Extract every line of the material below that contains the string "each". Case counts.

[Start Data excerpts]

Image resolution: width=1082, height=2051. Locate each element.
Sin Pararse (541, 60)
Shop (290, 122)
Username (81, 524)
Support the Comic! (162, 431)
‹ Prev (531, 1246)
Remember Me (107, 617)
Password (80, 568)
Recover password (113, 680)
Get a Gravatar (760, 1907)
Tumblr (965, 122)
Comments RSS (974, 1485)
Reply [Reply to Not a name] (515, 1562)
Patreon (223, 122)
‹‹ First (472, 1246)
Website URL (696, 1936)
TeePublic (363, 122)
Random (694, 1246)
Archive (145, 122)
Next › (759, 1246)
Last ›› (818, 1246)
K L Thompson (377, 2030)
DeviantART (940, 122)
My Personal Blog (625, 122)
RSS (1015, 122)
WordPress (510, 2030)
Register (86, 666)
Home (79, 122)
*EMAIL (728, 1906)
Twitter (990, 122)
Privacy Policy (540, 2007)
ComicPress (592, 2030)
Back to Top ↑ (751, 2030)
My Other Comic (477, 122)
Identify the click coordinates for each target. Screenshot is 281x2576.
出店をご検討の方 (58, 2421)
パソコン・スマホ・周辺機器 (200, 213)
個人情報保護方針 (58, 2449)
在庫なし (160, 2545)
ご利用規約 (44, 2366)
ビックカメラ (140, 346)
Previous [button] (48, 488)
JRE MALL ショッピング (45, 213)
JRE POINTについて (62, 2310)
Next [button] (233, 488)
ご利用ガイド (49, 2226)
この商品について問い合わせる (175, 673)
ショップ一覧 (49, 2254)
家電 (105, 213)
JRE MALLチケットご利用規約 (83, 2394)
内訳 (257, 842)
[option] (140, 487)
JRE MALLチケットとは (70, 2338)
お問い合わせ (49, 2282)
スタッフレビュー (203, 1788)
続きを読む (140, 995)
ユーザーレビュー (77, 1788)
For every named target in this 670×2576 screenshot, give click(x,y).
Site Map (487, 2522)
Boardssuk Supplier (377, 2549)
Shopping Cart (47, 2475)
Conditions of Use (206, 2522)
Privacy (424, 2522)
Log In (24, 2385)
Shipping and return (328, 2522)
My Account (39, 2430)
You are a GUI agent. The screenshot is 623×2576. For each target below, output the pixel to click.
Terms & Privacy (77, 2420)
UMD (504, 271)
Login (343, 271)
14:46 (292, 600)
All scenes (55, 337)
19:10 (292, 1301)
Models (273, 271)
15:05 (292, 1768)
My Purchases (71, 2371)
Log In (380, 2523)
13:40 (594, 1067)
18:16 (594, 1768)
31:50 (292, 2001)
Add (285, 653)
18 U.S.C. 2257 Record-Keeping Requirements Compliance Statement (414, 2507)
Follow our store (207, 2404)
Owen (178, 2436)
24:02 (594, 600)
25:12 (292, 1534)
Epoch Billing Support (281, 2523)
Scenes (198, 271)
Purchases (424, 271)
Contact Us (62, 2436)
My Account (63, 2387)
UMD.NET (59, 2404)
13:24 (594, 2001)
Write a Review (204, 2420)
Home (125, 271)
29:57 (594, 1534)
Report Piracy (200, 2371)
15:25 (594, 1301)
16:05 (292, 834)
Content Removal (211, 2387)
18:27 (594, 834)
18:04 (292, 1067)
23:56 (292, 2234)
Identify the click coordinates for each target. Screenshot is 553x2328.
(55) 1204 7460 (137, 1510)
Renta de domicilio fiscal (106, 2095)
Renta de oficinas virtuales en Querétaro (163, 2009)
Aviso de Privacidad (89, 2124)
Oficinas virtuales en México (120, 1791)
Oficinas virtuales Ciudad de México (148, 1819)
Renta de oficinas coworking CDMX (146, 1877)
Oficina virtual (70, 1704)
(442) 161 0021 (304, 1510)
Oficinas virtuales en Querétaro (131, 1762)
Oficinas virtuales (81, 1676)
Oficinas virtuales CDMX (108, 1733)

[End Data excerpts]

▶ Answer below:
Image resolution: width=1082, height=2051. Locate each element.
Identify the click coordinates for each target. Screenshot is 281x2576.
You are a GUI agent. The screenshot is 623×2576. For each target below, output the pixel to click.
Identify the click coordinates for each target. Screenshot is 553x2328.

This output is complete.